_Assignment:_ Return each entry below without any alteration.

[Collected data entries]
..........

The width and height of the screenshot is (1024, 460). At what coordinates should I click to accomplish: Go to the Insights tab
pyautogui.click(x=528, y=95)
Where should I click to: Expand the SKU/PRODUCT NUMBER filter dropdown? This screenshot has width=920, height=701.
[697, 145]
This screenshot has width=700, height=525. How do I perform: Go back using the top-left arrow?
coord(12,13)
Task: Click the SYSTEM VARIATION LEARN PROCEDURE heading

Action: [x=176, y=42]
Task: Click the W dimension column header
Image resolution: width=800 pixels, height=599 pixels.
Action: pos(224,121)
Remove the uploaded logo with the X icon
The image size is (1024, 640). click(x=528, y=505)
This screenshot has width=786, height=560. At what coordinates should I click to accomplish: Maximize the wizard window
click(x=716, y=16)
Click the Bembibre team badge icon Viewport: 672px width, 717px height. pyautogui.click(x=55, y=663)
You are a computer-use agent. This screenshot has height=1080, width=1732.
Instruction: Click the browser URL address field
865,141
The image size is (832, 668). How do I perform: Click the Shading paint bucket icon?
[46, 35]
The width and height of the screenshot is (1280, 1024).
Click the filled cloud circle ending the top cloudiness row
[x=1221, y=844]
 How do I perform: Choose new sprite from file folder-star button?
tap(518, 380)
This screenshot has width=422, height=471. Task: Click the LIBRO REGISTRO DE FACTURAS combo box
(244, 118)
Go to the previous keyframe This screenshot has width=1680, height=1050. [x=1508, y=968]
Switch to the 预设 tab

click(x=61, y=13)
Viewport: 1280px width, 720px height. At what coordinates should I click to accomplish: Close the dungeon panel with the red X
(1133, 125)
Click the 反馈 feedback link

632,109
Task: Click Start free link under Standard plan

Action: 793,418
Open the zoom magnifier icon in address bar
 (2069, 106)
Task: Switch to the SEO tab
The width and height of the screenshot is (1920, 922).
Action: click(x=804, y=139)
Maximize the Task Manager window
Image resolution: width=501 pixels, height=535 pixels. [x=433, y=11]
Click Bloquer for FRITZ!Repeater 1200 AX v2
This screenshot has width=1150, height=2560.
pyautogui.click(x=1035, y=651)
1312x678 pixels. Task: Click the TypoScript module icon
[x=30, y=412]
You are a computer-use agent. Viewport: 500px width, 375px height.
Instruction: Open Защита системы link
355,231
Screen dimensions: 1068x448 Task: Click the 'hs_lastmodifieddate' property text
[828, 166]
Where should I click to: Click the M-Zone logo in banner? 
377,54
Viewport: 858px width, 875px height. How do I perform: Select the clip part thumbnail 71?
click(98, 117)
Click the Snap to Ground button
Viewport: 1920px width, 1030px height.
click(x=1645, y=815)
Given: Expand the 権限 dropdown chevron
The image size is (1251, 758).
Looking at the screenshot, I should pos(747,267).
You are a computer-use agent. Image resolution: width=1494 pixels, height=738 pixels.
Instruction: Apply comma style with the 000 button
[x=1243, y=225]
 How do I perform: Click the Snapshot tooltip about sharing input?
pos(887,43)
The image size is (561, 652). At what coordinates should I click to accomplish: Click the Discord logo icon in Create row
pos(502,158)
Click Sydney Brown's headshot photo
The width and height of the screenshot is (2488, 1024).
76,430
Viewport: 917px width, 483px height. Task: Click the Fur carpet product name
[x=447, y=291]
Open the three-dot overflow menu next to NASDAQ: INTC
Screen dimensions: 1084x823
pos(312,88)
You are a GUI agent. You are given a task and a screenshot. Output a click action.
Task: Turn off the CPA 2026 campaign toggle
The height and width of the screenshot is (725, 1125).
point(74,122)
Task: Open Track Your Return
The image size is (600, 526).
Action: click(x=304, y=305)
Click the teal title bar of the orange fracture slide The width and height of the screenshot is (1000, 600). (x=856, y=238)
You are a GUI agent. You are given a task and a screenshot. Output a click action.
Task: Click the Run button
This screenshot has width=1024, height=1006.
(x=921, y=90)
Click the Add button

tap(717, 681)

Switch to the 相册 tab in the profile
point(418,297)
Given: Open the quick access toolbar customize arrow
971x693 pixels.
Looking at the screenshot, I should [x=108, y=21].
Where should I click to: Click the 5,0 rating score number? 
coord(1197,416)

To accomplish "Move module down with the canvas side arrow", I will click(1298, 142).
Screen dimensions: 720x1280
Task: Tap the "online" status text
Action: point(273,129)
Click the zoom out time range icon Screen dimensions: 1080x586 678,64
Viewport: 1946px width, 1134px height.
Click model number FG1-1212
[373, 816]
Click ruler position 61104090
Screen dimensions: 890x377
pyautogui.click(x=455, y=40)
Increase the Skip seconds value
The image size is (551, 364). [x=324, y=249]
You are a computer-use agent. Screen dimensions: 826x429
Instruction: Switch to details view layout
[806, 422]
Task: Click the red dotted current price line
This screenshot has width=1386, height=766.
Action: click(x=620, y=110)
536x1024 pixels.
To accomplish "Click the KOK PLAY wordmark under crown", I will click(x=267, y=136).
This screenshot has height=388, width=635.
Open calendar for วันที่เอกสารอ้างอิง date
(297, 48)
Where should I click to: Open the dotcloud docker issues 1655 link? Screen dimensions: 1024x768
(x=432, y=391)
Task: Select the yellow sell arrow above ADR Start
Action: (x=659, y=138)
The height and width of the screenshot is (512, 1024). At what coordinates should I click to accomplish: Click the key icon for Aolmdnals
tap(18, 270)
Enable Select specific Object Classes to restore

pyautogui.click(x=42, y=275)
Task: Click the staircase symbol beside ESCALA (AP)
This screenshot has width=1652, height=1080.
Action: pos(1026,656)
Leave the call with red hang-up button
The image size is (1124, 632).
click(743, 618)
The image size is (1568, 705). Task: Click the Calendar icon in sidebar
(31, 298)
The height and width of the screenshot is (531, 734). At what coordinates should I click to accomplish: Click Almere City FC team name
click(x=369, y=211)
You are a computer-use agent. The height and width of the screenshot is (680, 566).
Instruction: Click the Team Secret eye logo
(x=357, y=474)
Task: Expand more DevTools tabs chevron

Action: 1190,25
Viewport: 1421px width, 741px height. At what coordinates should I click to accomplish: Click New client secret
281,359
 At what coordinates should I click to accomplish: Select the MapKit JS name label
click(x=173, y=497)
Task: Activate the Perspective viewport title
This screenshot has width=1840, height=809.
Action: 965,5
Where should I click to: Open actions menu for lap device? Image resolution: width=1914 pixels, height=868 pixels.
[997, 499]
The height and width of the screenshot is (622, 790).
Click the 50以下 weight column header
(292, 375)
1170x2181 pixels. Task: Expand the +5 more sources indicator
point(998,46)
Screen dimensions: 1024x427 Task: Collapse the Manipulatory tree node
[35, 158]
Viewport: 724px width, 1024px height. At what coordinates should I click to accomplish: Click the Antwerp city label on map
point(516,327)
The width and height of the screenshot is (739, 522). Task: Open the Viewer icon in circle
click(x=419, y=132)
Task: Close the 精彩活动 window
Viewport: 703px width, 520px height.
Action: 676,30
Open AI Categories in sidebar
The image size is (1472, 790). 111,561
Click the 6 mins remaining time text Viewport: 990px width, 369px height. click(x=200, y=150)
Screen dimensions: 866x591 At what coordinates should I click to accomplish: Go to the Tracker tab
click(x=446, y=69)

..........

_Reply:_
The width and height of the screenshot is (1024, 460). At what coordinates should I click to accomplish: Go to the Insights tab
pyautogui.click(x=528, y=95)
Where should I click to: Expand the SKU/PRODUCT NUMBER filter dropdown? This screenshot has width=920, height=701.
[697, 145]
This screenshot has width=700, height=525. How do I perform: Go back using the top-left arrow?
coord(12,13)
Task: Click the SYSTEM VARIATION LEARN PROCEDURE heading

Action: [x=176, y=42]
Task: Click the W dimension column header
Image resolution: width=800 pixels, height=599 pixels.
Action: pos(224,121)
Remove the uploaded logo with the X icon
The image size is (1024, 640). click(x=528, y=505)
This screenshot has width=786, height=560. At what coordinates should I click to accomplish: Maximize the wizard window
click(x=716, y=16)
Click the Bembibre team badge icon Viewport: 672px width, 717px height. pyautogui.click(x=55, y=663)
You are a computer-use agent. This screenshot has height=1080, width=1732.
Instruction: Click the browser URL address field
865,141
The image size is (832, 668). How do I perform: Click the Shading paint bucket icon?
[46, 35]
The width and height of the screenshot is (1280, 1024).
Click the filled cloud circle ending the top cloudiness row
[x=1221, y=844]
 How do I perform: Choose new sprite from file folder-star button?
tap(518, 380)
This screenshot has width=422, height=471. Task: Click the LIBRO REGISTRO DE FACTURAS combo box
(244, 118)
Go to the previous keyframe This screenshot has width=1680, height=1050. [x=1508, y=968]
Switch to the 预设 tab

click(x=61, y=13)
Viewport: 1280px width, 720px height. At what coordinates should I click to accomplish: Close the dungeon panel with the red X
(1133, 125)
Click the 反馈 feedback link

632,109
Task: Click Start free link under Standard plan

Action: 793,418
Open the zoom magnifier icon in address bar
 (2069, 106)
Task: Switch to the SEO tab
The width and height of the screenshot is (1920, 922).
Action: click(x=804, y=139)
Maximize the Task Manager window
Image resolution: width=501 pixels, height=535 pixels. [x=433, y=11]
Click Bloquer for FRITZ!Repeater 1200 AX v2
This screenshot has width=1150, height=2560.
pyautogui.click(x=1035, y=651)
1312x678 pixels. Task: Click the TypoScript module icon
[x=30, y=412]
You are a computer-use agent. Viewport: 500px width, 375px height.
Instruction: Open Защита системы link
355,231
Screen dimensions: 1068x448 Task: Click the 'hs_lastmodifieddate' property text
[828, 166]
Where should I click to: Click the M-Zone logo in banner? 
377,54
Viewport: 858px width, 875px height. How do I perform: Select the clip part thumbnail 71?
click(98, 117)
Click the Snap to Ground button
Viewport: 1920px width, 1030px height.
click(x=1645, y=815)
Given: Expand the 権限 dropdown chevron
The image size is (1251, 758).
Looking at the screenshot, I should pos(747,267).
You are a computer-use agent. Image resolution: width=1494 pixels, height=738 pixels.
Instruction: Apply comma style with the 000 button
[x=1243, y=225]
 How do I perform: Click the Snapshot tooltip about sharing input?
pos(887,43)
The image size is (561, 652). At what coordinates should I click to accomplish: Click the Discord logo icon in Create row
pos(502,158)
Click Sydney Brown's headshot photo
The width and height of the screenshot is (2488, 1024).
76,430
Viewport: 917px width, 483px height. Task: Click the Fur carpet product name
[x=447, y=291]
Open the three-dot overflow menu next to NASDAQ: INTC
Screen dimensions: 1084x823
pos(312,88)
You are a GUI agent. You are given a task and a screenshot. Output a click action.
Task: Turn off the CPA 2026 campaign toggle
The height and width of the screenshot is (725, 1125).
point(74,122)
Task: Open Track Your Return
The image size is (600, 526).
Action: click(x=304, y=305)
Click the teal title bar of the orange fracture slide The width and height of the screenshot is (1000, 600). (x=856, y=238)
You are a GUI agent. You are given a task and a screenshot. Output a click action.
Task: Click the Run button
This screenshot has width=1024, height=1006.
(x=921, y=90)
Click the Add button

tap(717, 681)

Switch to the 相册 tab in the profile
point(418,297)
Given: Open the quick access toolbar customize arrow
971x693 pixels.
Looking at the screenshot, I should [x=108, y=21].
Where should I click to: Click the 5,0 rating score number? 
coord(1197,416)

To accomplish "Move module down with the canvas side arrow", I will click(1298, 142).
Screen dimensions: 720x1280
Task: Tap the "online" status text
Action: point(273,129)
Click the zoom out time range icon Screen dimensions: 1080x586 678,64
Viewport: 1946px width, 1134px height.
Click model number FG1-1212
[373, 816]
Click ruler position 61104090
Screen dimensions: 890x377
pyautogui.click(x=455, y=40)
Increase the Skip seconds value
The image size is (551, 364). [x=324, y=249]
You are a computer-use agent. Screen dimensions: 826x429
Instruction: Switch to details view layout
[806, 422]
Task: Click the red dotted current price line
This screenshot has width=1386, height=766.
Action: click(x=620, y=110)
536x1024 pixels.
To accomplish "Click the KOK PLAY wordmark under crown", I will click(x=267, y=136).
This screenshot has height=388, width=635.
Open calendar for วันที่เอกสารอ้างอิง date
(297, 48)
Where should I click to: Open the dotcloud docker issues 1655 link? Screen dimensions: 1024x768
(x=432, y=391)
Task: Select the yellow sell arrow above ADR Start
Action: (x=659, y=138)
The height and width of the screenshot is (512, 1024). At what coordinates should I click to accomplish: Click the key icon for Aolmdnals
tap(18, 270)
Enable Select specific Object Classes to restore

pyautogui.click(x=42, y=275)
Task: Click the staircase symbol beside ESCALA (AP)
This screenshot has width=1652, height=1080.
Action: pos(1026,656)
Leave the call with red hang-up button
The image size is (1124, 632).
click(743, 618)
The image size is (1568, 705). Task: Click the Calendar icon in sidebar
(31, 298)
The height and width of the screenshot is (531, 734). At what coordinates should I click to accomplish: Click Almere City FC team name
click(x=369, y=211)
You are a computer-use agent. The height and width of the screenshot is (680, 566).
Instruction: Click the Team Secret eye logo
(x=357, y=474)
Task: Expand more DevTools tabs chevron

Action: 1190,25
Viewport: 1421px width, 741px height. At what coordinates should I click to accomplish: Click New client secret
281,359
 At what coordinates should I click to accomplish: Select the MapKit JS name label
click(x=173, y=497)
Task: Activate the Perspective viewport title
This screenshot has width=1840, height=809.
Action: 965,5
Where should I click to: Open actions menu for lap device? Image resolution: width=1914 pixels, height=868 pixels.
[997, 499]
The height and width of the screenshot is (622, 790).
Click the 50以下 weight column header
(292, 375)
1170x2181 pixels. Task: Expand the +5 more sources indicator
point(998,46)
Screen dimensions: 1024x427 Task: Collapse the Manipulatory tree node
[35, 158]
Viewport: 724px width, 1024px height. At what coordinates should I click to accomplish: Click the Antwerp city label on map
point(516,327)
The width and height of the screenshot is (739, 522). Task: Open the Viewer icon in circle
click(x=419, y=132)
Task: Close the 精彩活动 window
Viewport: 703px width, 520px height.
Action: 676,30
Open AI Categories in sidebar
The image size is (1472, 790). 111,561
Click the 6 mins remaining time text Viewport: 990px width, 369px height. click(x=200, y=150)
Screen dimensions: 866x591 At what coordinates should I click to accomplish: Go to the Tracker tab
click(x=446, y=69)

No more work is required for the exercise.